Certain calls in python for loop sometimes executing twice per loop iteration

I have run into an extremely bizzare problem in python 2.7.9, involving the following loop:

for key,value in master_lines.iteritems():
   value = parse_line(value)
   if conflict_dict.get(key):
      if len(conflict_dict[key]) > 0:
         conflictcounter += 1

Specifically, the two lines that modify value are being executed twice per loop iteration, causing the final value that is written at the end of this stanza to be malformed and have a bunch of extra information. This isn't happening consistently -- some key/value pairs are processed with no problem at all, and then two or three in a row will be double-processed, and then the next ten will be fine. Note that the writer.writerow(value) call does not appear to be affected by this problem, because the corruption in the output file is at the line level -- I don't ever get multiple copies of the same line.

I should mention that this code is running against a massive dictionary (200,000 + entries), and that the problematic behavior doesn't appear to begin until I reach at least the 100,000th record. The behavior is completely consistent across runs, with only particular lines being affected.

I've tried using all of the approaches I know of to iterate through the dictionary (.iteritems(), .iterkeys() .items(), for key in dict:, etc.) -- and get the same weird results no matter what technique I use.

Any thoughts folks have would be greatly appreciated!

1 answer

  • answered 2017-01-11 14:21 grepe

    A dictionary in python is an unordered set and you do modify your dictionary while you are iterating it. Try this:

    >>> a={'b':[1,2,3],'c':[4,5,6]}
    >>> for k,v in a.iteritems():
    ...    v.insert(0,k)
    >>> print a
    {'c':['c',4,5,6], 'b':['b',1,2,3]}

    Depending on implementation, the order in which the dictionary items are processed does not need to be the same as the order in which you add them to the dictionary. And when you change your set while you iterate it, nobody can guarantee that the order will not change and the element that you just processed may also become the "next element to process".

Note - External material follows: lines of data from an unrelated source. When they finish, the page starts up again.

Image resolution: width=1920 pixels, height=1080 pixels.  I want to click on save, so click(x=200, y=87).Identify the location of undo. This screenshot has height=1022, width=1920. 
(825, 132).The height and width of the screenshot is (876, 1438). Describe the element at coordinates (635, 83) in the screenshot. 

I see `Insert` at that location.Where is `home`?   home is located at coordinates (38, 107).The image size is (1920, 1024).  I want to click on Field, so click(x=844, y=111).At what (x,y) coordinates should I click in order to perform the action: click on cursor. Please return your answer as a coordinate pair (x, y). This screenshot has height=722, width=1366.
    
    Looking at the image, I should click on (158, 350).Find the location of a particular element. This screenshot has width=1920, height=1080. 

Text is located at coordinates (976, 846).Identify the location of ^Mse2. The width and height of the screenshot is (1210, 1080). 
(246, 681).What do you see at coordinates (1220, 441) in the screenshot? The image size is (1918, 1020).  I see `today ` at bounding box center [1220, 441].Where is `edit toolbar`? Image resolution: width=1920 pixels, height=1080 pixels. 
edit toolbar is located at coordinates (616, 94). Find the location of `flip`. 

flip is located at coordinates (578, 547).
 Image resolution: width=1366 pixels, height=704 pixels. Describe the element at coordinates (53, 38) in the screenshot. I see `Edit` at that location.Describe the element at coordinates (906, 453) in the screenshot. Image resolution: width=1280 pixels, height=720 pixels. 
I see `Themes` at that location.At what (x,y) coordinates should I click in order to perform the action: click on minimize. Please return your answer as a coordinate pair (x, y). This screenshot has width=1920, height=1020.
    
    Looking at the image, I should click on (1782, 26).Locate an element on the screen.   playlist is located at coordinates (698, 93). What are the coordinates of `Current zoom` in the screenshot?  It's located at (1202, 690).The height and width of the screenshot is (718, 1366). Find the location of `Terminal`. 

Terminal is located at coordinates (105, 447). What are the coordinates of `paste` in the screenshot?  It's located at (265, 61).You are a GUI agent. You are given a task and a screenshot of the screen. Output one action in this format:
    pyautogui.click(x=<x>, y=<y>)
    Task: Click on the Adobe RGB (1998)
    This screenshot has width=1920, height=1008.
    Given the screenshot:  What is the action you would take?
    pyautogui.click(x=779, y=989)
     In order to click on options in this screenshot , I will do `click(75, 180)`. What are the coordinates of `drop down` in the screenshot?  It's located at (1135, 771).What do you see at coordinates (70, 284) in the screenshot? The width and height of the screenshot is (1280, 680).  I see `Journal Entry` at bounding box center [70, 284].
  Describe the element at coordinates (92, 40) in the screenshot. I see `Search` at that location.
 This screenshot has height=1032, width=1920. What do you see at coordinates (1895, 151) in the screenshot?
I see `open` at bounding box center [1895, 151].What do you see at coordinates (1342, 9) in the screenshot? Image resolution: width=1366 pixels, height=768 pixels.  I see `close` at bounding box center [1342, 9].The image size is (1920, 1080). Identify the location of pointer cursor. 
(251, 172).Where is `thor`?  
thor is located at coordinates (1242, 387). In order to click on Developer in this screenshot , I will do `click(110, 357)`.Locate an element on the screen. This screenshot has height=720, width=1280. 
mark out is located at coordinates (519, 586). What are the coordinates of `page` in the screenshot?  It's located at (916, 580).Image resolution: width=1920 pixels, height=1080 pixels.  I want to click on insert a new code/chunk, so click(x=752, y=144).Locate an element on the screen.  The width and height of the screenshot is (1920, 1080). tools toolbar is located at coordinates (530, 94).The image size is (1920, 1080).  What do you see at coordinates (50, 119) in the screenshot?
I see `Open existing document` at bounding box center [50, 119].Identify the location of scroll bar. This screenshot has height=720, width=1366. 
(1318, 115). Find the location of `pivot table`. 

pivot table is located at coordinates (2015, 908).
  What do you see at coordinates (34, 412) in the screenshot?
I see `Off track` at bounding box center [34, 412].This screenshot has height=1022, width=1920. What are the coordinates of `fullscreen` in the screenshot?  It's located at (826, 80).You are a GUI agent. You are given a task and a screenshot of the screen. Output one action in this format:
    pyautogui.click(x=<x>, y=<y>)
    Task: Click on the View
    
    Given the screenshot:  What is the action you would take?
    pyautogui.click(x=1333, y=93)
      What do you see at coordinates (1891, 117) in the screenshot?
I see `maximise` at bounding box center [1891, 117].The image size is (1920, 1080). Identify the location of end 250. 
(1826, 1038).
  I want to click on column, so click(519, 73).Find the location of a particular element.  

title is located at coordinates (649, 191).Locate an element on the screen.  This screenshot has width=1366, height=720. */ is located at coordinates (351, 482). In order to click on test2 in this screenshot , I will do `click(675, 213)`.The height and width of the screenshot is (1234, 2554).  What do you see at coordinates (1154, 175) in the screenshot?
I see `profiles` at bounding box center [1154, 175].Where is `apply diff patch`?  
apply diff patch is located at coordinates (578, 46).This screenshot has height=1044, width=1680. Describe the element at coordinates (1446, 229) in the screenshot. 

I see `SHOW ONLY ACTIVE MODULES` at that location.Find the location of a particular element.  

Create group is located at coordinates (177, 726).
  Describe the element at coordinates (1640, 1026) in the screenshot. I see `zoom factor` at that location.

    It's hard to guess what's going on without seeing your actual dictionary content and going through implementation of Python dict, but the correct way to do what you do would be to make copy of your data. To copy a list item use new_item = old_item[:] like this:

    >>> a={'b':[1,2,3],'c':[4,5,6]}
    >>> a2 = {}
    >>> for k,v in a.iteritems():
    ...    v2 = v[:]
    ...    v2.insert(0,k)
    ...    a2[k] = v2
    >>> print a
    {'c':[4,5,6], 'b':[1,2,3]}
    >>> print a2
    {'c':['c',4,5,6], 'b':['b',1,2,3]}

    Anyway, if you are processing dictionaries with over two-hundred-thousands items, you are probably doing something wrong.